Start of Excerpted data

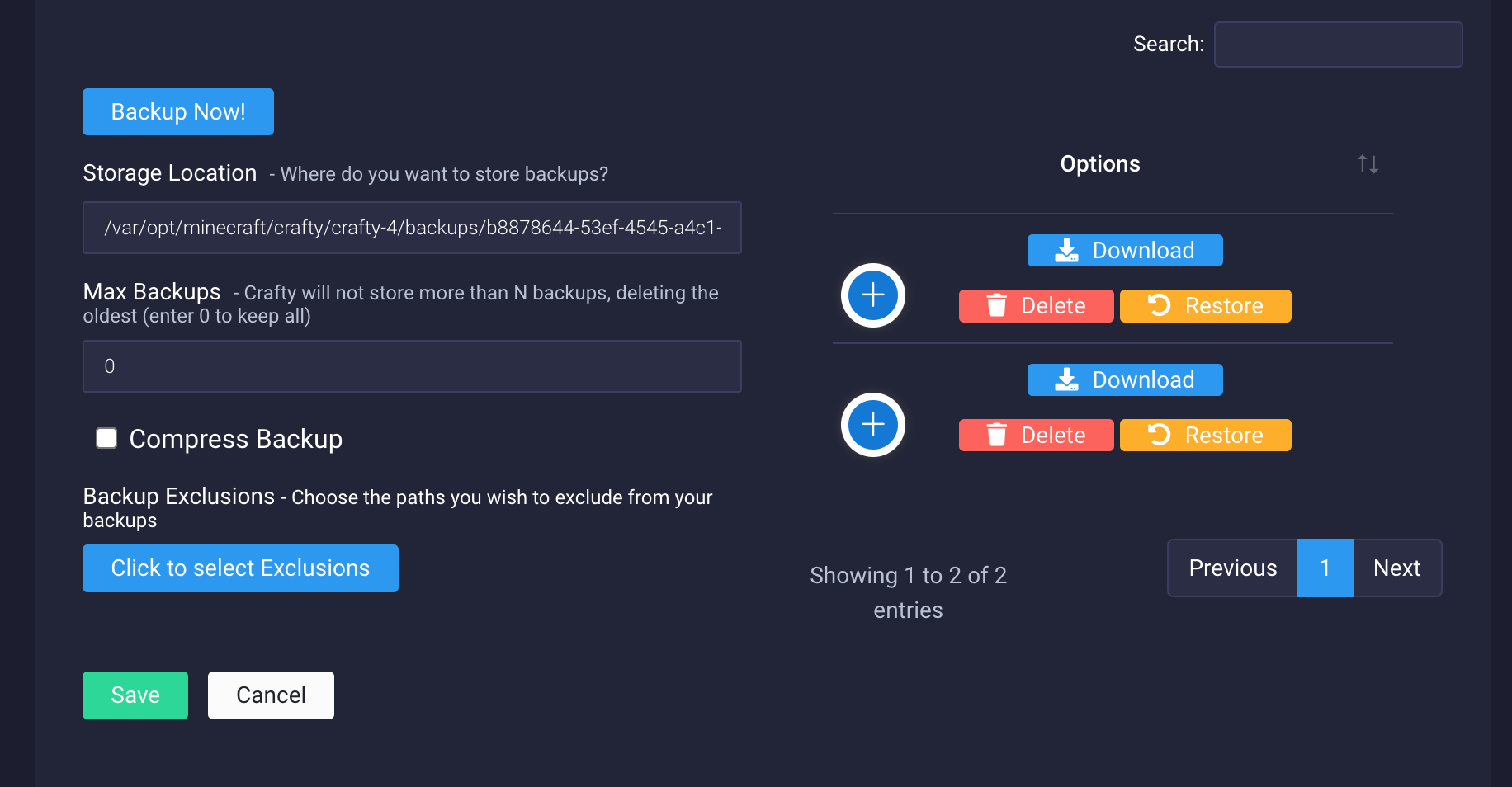Sort table by Options column arrows

pos(1368,164)
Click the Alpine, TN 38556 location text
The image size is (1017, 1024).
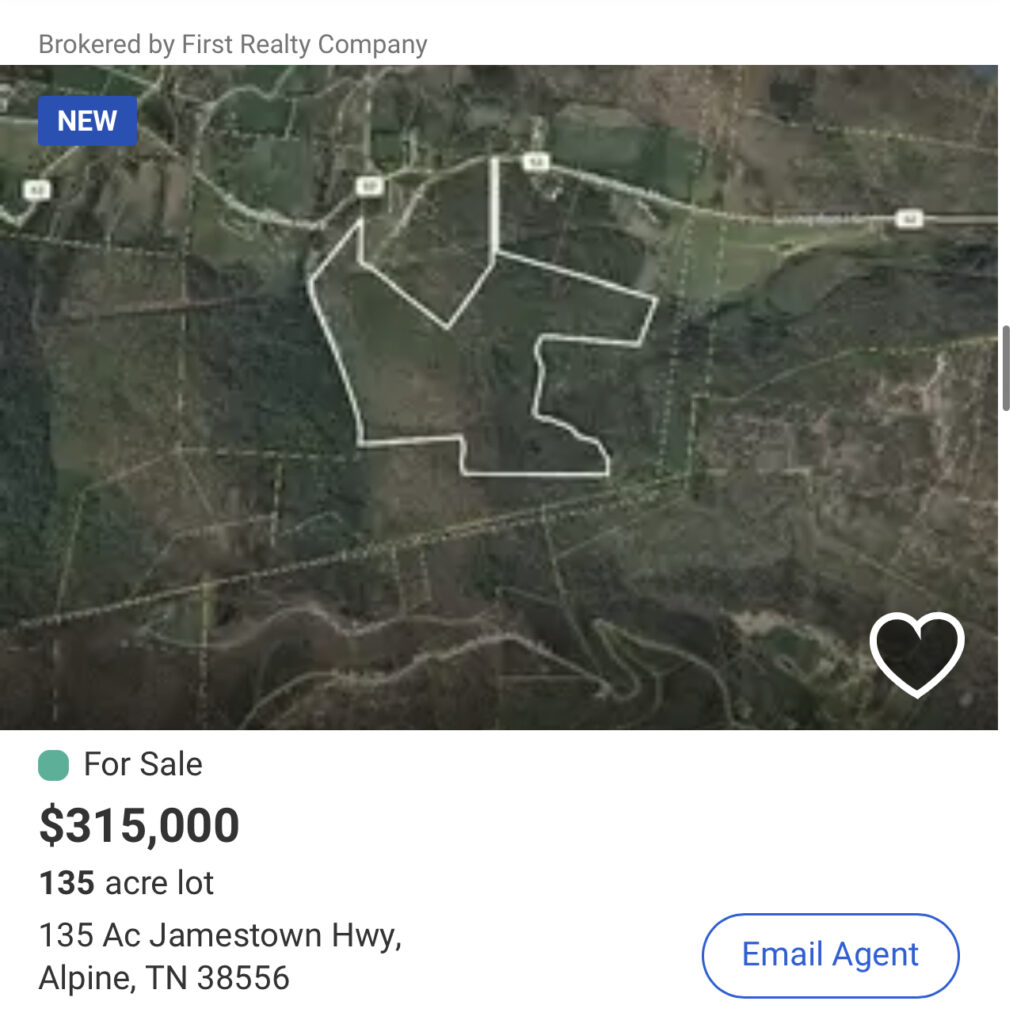164,977
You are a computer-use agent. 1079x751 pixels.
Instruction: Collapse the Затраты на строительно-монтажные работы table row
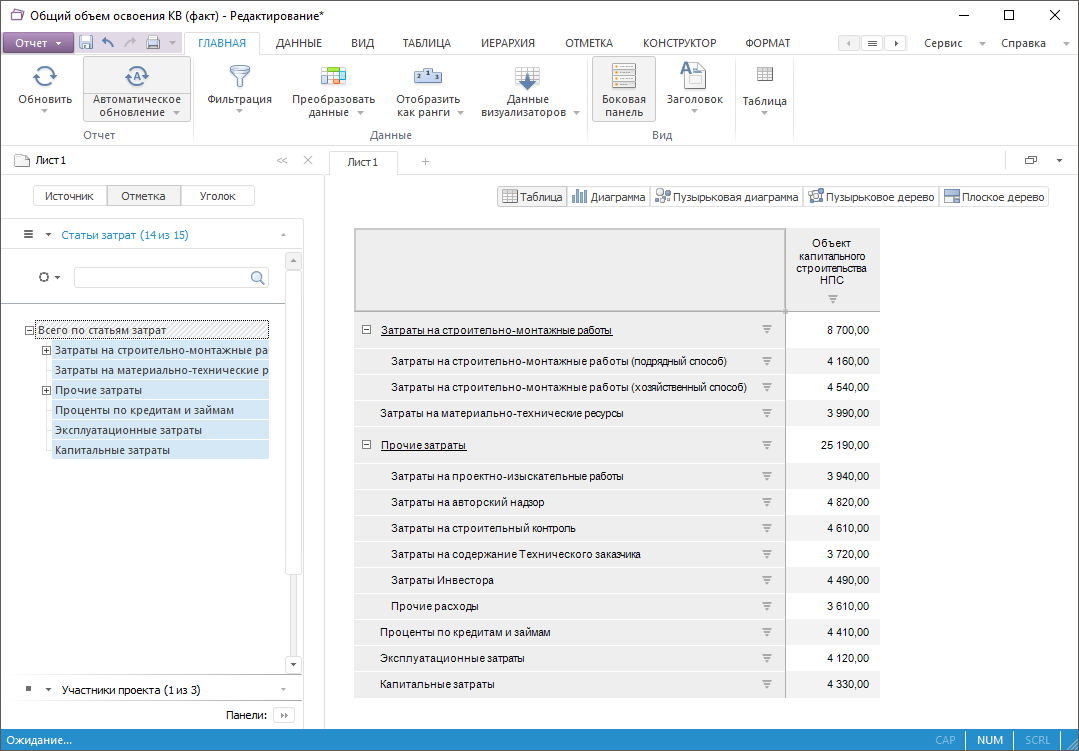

End of Excerpted data

• **Exercise directions**
Leaving every picture out, return the lines from the one containing "Click the Alpine, TN 38556 location text" through the last line of the records exactly.

• **Answer to this task**
Click the Alpine, TN 38556 location text
The image size is (1017, 1024).
164,977
You are a computer-use agent. 1079x751 pixels.
Instruction: Collapse the Затраты на строительно-монтажные работы table row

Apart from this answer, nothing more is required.